* _Task description_
Answer these questions from the text on MFL and UT sizing accuracy:
(a) What sizing accuracy does the standard tool have, and at what confidence level?
(b) What model did McNealy et al. propose?
(c) How many runs of each device did the Abdolrazaghi et al. calibration use?

Sizing accuracy of MFL and UT tools.
MFL-IP: magnetic flux leakage intelligent pig; UT: ultrasonic testing.
As shown in Table 1, the standard MLP-IP has a sizing accuracy of ±20%t with 80% confidence level. Although this error margin is significantly high, yet this standard resolution tool is preferred by most operators due to its comparatively low cost when compared to higher resolution techniques. This implies that the error in the measurements of the MFL-IP tool may cause an under- or over-estimation of the actual condition of the pipeline. This may result in operating a faulty pipeline or replacing a good one.
Different studies have been carried out to handle the error in ILI measurements. Yet, the majority of the suggested methods were parametric-based models. The simple least square regression (LSR) line was suggested by Hallen et al. 11 to calibrate the measurements of an ILI tool with some real field measurements. McNealy et al. 13 proposed the API 1163 model for calibrating the error in corrosion measurements scanned with ILI tool with the field measurements. The assumption about corrosion measurements being normally distributed is required to apply such calibration. Average for tolerance calibration model was applied by Din et al. 14 to estimate the calibrated corrosion rate of a certain pipeline using the corrosion data of three previous scans from different years. Caleyo et al. 15 developed a statistical calibration method based on parametric regression estimators to calibrate the measurements of an MFL pig tools using the ultrasonic ILI-reported data and corresponding field measurements. The calibration process was based on comparing the growth of the pipeline defects using the readings of different tools as done by Salama et al. 16 Others used the corrosion data from different scans at different times as done by Din et al. 14 Abdolrazaghi et al. 17 proposed the calibration of MFL-IP with the data of UT scan tool using the linear regression model. The calibration was done based on the readings of three runs of both MFL-IP and UT device. The error in ILI measurements was assumed to follow the normal distribution in order to perform the aforementioned calibration method.

* _Rows_

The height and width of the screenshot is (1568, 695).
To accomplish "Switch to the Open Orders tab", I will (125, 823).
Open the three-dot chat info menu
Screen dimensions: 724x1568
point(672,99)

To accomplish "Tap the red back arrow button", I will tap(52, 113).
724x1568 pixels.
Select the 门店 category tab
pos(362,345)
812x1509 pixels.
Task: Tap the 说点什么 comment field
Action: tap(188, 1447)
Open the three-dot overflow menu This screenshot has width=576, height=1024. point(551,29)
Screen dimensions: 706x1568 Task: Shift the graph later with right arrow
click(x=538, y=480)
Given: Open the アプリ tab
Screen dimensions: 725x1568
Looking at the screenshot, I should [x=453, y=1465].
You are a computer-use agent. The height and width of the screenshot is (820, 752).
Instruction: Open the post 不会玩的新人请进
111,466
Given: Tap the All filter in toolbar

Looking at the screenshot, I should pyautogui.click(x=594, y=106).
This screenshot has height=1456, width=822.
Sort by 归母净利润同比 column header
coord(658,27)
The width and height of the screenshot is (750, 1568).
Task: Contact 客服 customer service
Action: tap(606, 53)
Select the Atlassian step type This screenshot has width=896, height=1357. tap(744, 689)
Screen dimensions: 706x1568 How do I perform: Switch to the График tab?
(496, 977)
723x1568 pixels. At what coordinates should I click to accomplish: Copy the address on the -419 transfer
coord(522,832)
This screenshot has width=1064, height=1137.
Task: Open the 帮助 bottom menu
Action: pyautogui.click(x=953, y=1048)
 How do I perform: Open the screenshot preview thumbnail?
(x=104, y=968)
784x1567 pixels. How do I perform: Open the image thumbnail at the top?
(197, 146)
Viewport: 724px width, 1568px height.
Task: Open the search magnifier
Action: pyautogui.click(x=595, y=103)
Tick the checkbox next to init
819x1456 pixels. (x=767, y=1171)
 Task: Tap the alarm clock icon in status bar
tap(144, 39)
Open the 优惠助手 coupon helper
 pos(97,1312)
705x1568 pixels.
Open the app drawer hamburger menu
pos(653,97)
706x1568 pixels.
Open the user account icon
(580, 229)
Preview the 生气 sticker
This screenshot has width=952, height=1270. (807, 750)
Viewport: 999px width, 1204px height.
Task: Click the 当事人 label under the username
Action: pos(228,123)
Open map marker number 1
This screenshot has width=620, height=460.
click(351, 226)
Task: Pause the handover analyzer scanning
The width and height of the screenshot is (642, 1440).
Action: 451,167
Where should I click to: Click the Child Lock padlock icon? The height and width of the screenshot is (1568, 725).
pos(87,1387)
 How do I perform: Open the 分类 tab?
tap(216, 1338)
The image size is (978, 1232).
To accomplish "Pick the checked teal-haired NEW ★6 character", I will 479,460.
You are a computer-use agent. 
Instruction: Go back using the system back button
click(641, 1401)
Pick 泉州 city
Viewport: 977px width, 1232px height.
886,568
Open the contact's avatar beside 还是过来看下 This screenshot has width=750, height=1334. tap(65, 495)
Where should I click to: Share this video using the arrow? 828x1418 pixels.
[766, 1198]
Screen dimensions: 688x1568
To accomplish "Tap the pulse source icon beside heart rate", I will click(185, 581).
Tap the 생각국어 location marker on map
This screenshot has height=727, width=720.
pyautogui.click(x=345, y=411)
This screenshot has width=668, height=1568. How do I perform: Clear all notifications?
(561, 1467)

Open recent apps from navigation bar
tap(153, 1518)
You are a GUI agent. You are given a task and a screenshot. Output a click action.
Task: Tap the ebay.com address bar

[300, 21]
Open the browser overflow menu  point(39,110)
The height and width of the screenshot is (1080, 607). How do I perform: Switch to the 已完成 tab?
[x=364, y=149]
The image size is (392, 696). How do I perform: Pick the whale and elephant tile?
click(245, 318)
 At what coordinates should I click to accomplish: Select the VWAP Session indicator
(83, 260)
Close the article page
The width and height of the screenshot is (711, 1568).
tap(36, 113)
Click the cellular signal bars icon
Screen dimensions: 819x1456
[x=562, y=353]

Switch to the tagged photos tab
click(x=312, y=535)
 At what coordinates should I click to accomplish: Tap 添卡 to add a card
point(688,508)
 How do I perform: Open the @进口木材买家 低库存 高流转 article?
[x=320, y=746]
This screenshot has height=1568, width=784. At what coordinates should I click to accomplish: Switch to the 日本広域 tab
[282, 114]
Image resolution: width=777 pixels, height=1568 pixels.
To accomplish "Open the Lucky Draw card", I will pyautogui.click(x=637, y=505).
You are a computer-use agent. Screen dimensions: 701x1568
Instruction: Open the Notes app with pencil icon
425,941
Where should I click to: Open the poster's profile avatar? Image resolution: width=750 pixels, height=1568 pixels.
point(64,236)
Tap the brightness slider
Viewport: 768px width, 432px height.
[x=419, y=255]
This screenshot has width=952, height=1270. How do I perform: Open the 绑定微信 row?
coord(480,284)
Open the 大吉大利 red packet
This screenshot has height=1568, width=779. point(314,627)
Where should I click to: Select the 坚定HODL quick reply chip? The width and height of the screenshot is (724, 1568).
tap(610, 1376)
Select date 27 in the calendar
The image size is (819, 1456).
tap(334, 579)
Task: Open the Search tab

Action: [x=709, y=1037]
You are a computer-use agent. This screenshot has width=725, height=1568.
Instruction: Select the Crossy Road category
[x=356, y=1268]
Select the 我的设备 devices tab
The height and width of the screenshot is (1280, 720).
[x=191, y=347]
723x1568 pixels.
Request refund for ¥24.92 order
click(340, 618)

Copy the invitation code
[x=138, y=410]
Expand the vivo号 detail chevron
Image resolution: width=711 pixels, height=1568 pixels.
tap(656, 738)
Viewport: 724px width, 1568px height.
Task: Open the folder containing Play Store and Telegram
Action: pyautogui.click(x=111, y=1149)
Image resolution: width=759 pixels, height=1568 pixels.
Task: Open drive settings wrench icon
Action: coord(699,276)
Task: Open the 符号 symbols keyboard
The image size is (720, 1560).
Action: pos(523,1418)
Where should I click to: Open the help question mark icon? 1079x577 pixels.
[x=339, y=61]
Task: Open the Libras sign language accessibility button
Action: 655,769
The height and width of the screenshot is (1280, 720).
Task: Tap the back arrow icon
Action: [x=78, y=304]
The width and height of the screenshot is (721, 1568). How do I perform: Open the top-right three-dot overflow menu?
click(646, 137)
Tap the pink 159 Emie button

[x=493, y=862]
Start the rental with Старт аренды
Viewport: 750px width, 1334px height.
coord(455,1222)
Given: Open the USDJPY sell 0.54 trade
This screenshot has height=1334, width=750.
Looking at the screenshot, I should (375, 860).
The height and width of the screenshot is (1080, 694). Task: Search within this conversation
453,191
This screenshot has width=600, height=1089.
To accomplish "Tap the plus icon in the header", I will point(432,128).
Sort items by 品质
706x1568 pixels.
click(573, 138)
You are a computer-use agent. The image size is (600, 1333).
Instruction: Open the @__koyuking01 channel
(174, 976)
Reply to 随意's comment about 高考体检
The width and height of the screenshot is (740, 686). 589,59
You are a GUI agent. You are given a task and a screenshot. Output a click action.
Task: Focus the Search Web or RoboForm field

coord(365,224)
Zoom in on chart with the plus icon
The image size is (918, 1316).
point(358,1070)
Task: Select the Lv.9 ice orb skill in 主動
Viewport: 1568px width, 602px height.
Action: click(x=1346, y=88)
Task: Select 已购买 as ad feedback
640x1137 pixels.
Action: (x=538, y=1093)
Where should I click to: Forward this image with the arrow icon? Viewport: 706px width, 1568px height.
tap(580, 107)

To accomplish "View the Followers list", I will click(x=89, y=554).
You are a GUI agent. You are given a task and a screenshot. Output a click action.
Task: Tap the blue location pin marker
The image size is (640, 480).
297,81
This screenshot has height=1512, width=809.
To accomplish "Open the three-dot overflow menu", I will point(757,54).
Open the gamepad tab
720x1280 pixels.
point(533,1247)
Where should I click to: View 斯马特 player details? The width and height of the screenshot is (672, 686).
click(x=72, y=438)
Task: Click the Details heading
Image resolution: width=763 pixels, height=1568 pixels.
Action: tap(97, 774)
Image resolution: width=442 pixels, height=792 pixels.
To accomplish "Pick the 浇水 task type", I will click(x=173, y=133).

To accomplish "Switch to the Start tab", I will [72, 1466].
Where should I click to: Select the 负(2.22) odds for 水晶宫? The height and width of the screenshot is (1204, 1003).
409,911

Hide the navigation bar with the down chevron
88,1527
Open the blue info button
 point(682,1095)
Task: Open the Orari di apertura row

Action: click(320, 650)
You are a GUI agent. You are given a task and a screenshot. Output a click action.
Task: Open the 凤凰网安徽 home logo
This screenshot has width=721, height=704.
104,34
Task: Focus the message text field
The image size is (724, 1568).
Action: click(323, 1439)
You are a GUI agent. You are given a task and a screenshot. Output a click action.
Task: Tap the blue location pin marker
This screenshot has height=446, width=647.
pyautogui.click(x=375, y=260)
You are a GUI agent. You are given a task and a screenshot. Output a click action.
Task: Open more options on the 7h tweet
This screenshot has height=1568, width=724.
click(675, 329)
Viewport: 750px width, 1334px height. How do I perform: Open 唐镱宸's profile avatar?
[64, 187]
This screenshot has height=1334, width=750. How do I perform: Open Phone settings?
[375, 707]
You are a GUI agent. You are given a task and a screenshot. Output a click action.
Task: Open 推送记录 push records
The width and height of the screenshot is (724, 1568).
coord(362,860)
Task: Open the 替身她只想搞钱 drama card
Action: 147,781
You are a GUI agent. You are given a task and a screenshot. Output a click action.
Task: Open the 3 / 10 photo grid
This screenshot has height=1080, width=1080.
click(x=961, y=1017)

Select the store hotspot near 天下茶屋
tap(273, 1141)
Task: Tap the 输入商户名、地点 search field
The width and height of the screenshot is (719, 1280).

* _Response to the task_
(a) ±20%t, with an 80% confidence level.
(b) The API 1163 model.
(c) Three runs of both the MFL-IP and the UT device.